I don't know much about this database stuff, but I'm pretty sure you want
to *build* the selector, rather than *extracting* it. You should use the
Generics metadata to get the string for parsing/printing, but aside from
that, you just have the products.
On Nov 23, 2016 10:19 PM, "Chris Kahn"
Sorry if anyone gets this twice; the first copy somehow went to a non-existent Google Groups version of haskell-cafe.
GHC.Generics doesn't offer any built-in support for such things. It *looks* like there *might* be some support in packages built around generics-sop. When you're working directly with GHC.Generics, the notion of a record barely even makes sense. A record is seen as simply a possibly-nested product. For example, ('a','b','c') will look *approximately* like 'a' :*: ('b' :*: 'c'). You're generally not "supposed" to care how large a record you may be dealing with, let alone what field names it has. May I ask what you're actually trying to do? Your specific request sounds peculiarly un-generic.

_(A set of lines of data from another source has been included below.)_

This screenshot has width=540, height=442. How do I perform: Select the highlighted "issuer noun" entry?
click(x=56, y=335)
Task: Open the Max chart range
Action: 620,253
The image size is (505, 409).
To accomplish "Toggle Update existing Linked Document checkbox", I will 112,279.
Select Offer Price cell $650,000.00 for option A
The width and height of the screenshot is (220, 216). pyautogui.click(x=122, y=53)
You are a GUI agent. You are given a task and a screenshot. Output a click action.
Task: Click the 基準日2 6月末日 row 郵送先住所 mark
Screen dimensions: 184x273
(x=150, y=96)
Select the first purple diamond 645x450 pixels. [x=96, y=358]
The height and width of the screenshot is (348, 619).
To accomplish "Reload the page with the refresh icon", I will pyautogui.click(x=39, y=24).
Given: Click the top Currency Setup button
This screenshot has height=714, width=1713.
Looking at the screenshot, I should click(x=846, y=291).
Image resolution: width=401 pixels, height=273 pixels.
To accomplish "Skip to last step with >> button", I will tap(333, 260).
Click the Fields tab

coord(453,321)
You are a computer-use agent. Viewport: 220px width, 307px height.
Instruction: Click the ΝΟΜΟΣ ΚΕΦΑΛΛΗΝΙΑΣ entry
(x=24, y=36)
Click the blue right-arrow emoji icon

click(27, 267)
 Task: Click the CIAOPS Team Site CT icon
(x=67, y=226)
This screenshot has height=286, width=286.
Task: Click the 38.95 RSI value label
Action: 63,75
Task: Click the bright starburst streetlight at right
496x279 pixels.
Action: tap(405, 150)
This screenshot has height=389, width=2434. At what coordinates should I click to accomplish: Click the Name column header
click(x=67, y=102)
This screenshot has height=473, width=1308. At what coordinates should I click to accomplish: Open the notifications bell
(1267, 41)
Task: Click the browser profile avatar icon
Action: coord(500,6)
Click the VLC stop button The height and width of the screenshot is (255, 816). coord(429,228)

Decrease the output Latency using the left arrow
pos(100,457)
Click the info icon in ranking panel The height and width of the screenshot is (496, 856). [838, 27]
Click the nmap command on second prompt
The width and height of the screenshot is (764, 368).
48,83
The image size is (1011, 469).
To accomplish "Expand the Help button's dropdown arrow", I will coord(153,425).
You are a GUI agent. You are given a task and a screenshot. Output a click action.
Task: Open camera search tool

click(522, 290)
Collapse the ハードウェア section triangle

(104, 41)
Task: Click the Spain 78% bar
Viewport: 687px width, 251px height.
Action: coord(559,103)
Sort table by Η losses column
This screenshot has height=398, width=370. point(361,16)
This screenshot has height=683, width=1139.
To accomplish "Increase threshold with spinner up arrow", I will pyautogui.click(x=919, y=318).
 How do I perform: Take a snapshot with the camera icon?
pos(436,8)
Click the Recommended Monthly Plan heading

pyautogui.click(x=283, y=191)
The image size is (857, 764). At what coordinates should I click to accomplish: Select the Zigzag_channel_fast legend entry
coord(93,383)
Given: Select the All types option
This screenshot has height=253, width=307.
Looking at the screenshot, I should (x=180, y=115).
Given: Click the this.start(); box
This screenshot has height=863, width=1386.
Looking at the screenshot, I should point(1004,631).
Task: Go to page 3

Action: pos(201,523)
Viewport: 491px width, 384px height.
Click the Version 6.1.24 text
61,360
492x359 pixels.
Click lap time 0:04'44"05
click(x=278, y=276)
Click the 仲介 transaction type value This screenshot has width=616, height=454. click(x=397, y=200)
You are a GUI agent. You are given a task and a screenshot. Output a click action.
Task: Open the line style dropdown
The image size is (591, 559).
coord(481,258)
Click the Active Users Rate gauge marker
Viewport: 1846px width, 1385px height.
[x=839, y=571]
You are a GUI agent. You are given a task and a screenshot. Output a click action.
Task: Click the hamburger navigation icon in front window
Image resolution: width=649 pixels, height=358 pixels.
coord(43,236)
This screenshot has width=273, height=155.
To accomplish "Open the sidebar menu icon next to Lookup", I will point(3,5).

On Wed, Nov 23, 2016 at 9:52 PM,
wrote: Hey all!
I'm trying to understand what's going on in GHC.Generics and defining a generic class... I understand that there's a `Selector` class and `selName` function that can get the name of a selector, but is there a way to access the selector function itself? The documentation conveniently avoids examples involving records and is otherwise quite barren.
So if I have a data type like...
data Person = Person { name :: String , age :: Int } deriving Generic
instance MyTypeClass Person
I want my generic implementation of MyTypeClass to be able to access each selector function in the record, f :: Person -> String, g :: Person -> Int, etc.